Livestock and gardens for food sources
Main supply kept rationed – food, first aid, blankets, clothing
Scouting groups for more supplies as needed
Train any kids to defend themselves, how to travel quickly and without detection
Keep society open – anyone welcome unless they introduce danger to the group
Weapons – need to find and collect more weapons/tools
Discuss and share knowledge between group, determine what useful skills each person may have to benefit the group
We’d gone into further detail on a lot of points – storage, sleeping arrangements, and so on – but most of the other stuff depended on where we ended up and what we could find.

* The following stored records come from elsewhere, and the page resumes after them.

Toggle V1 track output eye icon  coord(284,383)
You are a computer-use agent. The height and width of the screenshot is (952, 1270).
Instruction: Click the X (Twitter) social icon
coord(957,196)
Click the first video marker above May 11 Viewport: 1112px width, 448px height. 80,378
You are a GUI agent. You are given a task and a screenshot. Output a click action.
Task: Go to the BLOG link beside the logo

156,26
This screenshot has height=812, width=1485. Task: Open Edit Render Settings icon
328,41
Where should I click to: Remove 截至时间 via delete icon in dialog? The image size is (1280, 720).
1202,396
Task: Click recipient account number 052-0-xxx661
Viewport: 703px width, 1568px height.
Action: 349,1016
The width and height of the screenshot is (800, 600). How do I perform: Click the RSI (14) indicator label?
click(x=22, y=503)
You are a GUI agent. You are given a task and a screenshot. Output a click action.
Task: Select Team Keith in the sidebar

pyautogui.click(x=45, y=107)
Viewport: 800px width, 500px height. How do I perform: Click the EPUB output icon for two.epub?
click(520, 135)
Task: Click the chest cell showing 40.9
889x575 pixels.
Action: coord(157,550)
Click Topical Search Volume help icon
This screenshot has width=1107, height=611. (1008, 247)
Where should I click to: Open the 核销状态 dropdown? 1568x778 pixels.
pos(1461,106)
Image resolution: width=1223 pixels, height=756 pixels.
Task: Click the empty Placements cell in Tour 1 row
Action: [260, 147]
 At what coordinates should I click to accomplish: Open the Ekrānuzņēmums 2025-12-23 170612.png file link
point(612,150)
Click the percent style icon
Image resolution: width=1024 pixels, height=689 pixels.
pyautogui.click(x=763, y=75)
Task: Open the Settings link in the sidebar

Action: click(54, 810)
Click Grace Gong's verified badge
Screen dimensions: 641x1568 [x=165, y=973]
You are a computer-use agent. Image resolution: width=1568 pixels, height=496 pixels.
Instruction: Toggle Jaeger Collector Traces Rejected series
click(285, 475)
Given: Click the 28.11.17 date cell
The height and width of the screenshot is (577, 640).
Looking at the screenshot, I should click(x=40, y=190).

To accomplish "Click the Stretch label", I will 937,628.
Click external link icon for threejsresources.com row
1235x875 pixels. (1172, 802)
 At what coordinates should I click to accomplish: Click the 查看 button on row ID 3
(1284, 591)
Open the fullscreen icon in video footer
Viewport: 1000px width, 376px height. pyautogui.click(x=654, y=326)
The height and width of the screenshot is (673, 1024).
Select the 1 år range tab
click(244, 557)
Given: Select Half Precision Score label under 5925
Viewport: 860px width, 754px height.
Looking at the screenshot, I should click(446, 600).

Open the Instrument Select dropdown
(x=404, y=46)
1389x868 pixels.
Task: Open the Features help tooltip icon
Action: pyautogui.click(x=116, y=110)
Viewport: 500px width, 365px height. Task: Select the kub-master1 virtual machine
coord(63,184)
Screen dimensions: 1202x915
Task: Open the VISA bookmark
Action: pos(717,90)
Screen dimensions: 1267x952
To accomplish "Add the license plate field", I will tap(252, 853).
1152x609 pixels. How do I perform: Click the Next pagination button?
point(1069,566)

“It’s a start.” Jay said, nodding. “I think we can get the others on-board. They want to keep Toby safe just as much as we want to with Annie.”
Late afternoon was settling in around us.
“Let’s sleep for a few hours and head back to Lakes tonight?” I suggested.
Jay laughed. “I think I’m too excited to sleep. We can really do this, Charlie!”
I hugged him, wanting to savor the warm happiness we’d found. It had been so long. “Come and lie down with me, then – I want to have nice dreams.”
We left most of our gear downstairs, bringing only the pistol and a couple of bottles of water. Upstairs, we chose the biggest bedroom, settling in together in a stranger’s bed, hidden under their blankets. We felt safe, warm and happy – a feeling I wanted to fall asleep with, and get lost in thoughts and dreams of these strange, happier times.
In just a few hours, we would head to Lakes, and share our plans with Ken and Laura. Only time would tell if they would share our happiness, or crush it.